(Source document):
____

On Wednesday, Martha’s cousin and her husband, who live in Arden, came to visit, and we hiked up Sunset Mountain and then through the Nature Center and gardens – leaving and returning right from out front door.  Our back yard!  And on Friday night, we invited Martha’s brother Scott for dinner.  Scott helped us move much of the heavier pieces of furniture here, and he was overwhelmed by the transformation since he had last seen it.

That was finally what made it feel like home.  Not just the art we have hung on the walls (most of it, anyway), the final touches of decorating, and the sound of a piano playing, but inviting friends and family to the table.  This week was actually the first time we have dined in the dining room; the rest of our lunches and dinners have been at the bistro table. 


You can finally call a place home when you can extend the gift of hospitality.

Monday, June 1, 2026

Our New Home

“Have nothing in your houses that you do not know to be useful or believe to be beautiful,” designer William Morris famously said.   

Over the years, we had accumulated a lot of things that we thought were both.  But as I have said, there was not enough space for all of them in our new home.  Do I really need a pizza stone for baking bread? (no).  Do I really need a pasta machine? (yes).  We made a lot of choices over a short period of time, and sometimes we realized that we had been too hasty or ruthless about giving away or selling things.  I missed my tools most of all, because although I had retained some hand tools and a cordless drill, I sold all the rest, which made installing drapery rods and towel bars and the like more challenging.  I found myself one afternoon using the railing of our back porch as a workbench for hacksawing a towel bar and missed my old workbench, vise, and power tools.

We were fortunate to have a good contractor to help us, a young man who had installed a shower stall in our other house who had actually lived in our neighborhood at one time.  (He remembered me once giving him a ride to school, which I had no memory of at all.)  Whatever we asked Josh, the answer was always “Yes.”  (Can we have another electrical outlet here, and here?  No problem.)  The first change we made was to remove the wall between the kitchen and dining area, which a previous owner had for some reason thought was a good idea.  That's where the breakfast bar we salvaged would go.

____

Carry on the account of settling into a new home from the point where it stops. The records have nothing to do with the account of settling into a new home.

(Listed records):
____

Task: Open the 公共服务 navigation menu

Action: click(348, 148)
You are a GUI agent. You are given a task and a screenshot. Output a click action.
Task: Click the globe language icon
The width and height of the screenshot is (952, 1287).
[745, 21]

____

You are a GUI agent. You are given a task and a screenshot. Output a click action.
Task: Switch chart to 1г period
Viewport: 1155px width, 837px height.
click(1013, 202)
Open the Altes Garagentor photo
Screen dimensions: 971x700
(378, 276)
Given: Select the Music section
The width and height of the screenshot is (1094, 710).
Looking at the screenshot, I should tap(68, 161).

____

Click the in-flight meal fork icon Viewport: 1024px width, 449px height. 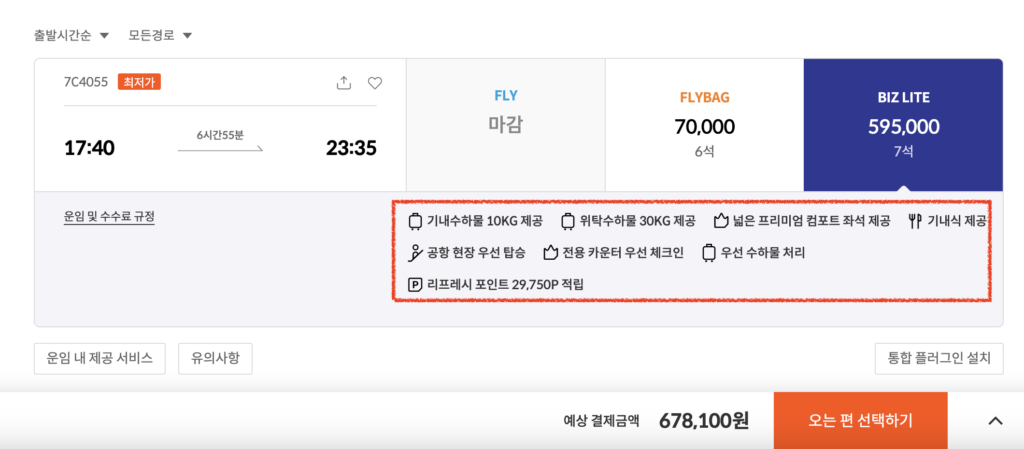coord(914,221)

____

(Result):
The second biggest project Josh tackled was enlarging a storage closet by the back door into the rear bedroom and installing a stacked washer and dryer.  Those appliances ended up moving from here to there, always in the way, until the installation was finally completed after an electrical sub-panel had been added and plumbing lines run under the floor.
 

We had already arranged for new carpet in the bedrooms by a company we had used in our other house.  The owner's dad had actually installed carpet there 43 years ago and he remembered tagging along with him when he was a child.  It is good to have reliable professionals to call on, and as someone who has done much of the work on our own house, I appreciate skilled workers.

But even before all of this work had been done, we did some work of our own, the first steps in calling this new place “home.”  We hung stained glass windows that had hung high above the balcony of our other home in the front room.  Things we believed to be beautiful.


And Martha put some planters on the back porch and a small patio tomato plant, and planted a clematis by the front door.  We moved our St. Francis and stone lantern to the small area on our side of the sidewalk, our new “garden.”

Day after day, we carried boxes of books back and forth, moved furniture, hung drapes and curtains.  It was rewarding work, but physically exhausting, and my running dropped to as little as one mile during one hectic week.  But I knew that when we had finally settled in, running and walking and hiking would be right outside the front door.  We could hike up Sunset Mountain anytime we liked, walk to Town, walk to the Saturday market where my fellow runners still meet on Saturday mornings.  

 It will be nice to finally be up here.  In Highlands.